Home

Awesome

gfs-downloader

NCEP GFS 0.25 Degree Global Forecast Grids Historical Archive: https://rda.ucar.edu/datasets/ds084.1/

Register and make an account here: https://rda.ucar.edu/login/

Create a .env file with this in (make sure to name the file .env and leave it in the root directory):

To create a .env file do:

nano .env

Then add your credentials to the file

UCAR_EMAIL = "INSERT_EMAIL"
UCAR_PASS = "INESERT_PASSWORD"

Setting up the environment

pip install -r requirements.txt

Instal the ecCodes package

conda install -c conda-forge python-eccodes

Add others (dask, etc...)

Download Operation

To see download script inputs: poetry run Island_nwp_ext_latlon.py --help

Example [DEMO] (if using poetry):

poetry run python Island_nwp_ext_latlon.py Start_Date End_Date Output_Path LATMIN LATMAX LONGMIN LONGMAX

or (for normal venv)

python Island_nwp_ext_latlon.py Start_Date End_Date Output_Path LATMIN LATMAX LONGMIN LONGMAX

Date format YYYY-MM-DD

To keep operation running in the background use nohup (a nohup.out file will be created to keep a log):

nohup python Island_nwp_ext_latlon.py Start_Date End_Date Output_Path LATMIN LATMAX LONGMIN LONGMAX &

Set the location of the output log, this example will create the nwp_run_v1.log at the location where the command was executed:

nohup python Island_nwp_ext_latlon.py Start_Date End_Date Output_Path LATMIN LATMAX LONGMIN LONGMAX >> nwp_run_v1.log 2>&1 &

Watch the log in the CLI live:

tail -f nwp_run_v1.log

Look at all the full logs with:

nano nwp_run_v1.log

Monitor scripts executing and uptime (This is also where you can find the PID in case the need to Kill a script) [Kill PID]:

ps aux | grep Island_nwp_ext_latlon.py

Multitasks using parallel:

First instal parallel:

conda install parallel
Generating dates:

Use the script date_generator.py to generated a "date_chunks" variable.

python date_generator.py Start_Date End_Date Num_Parallel

or manually set running:

date_chunks=$(cat <<EOF
2021-04-11 2021-06-19
2021-06-19 2021-08-27
2021-08-27 2021-11-04
2021-11-04 2022-01-18
2022-01-18 2022-03-22
2022-03-22 2022-04-07
2022-04-07 2022-05-30
2022-05-30 2022-07-15
2022-07-15 2022-08-07
2022-08-07 2022-10-15
EOF
)

check if either method set it correctly:

echo "$date_chunks"

Run this to create Num_Parallel tasks (Google Cloud Computing has a max of 10), stored at location Output_Path/task_{Number corresponding to execution order}.
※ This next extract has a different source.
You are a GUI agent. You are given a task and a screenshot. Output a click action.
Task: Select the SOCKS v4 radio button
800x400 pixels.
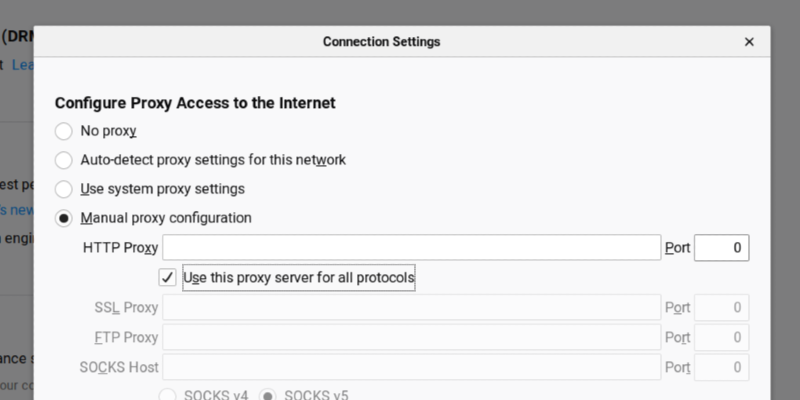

Adjust depending on your file structure

The {1} and {2} load in the start and end date of the script.

echo "$date_chunks" | nohup parallel -j Num_Parallel --colsep ' ' 'python //gfs-downloader/scripts/data_collection/Island_nwp_ext_latlon.py {1} {2} //Output_Path/task_{#} LATMIN LATMAX LONGMIN LONGMAX' >> nwp_run_p1.log 2>&1 &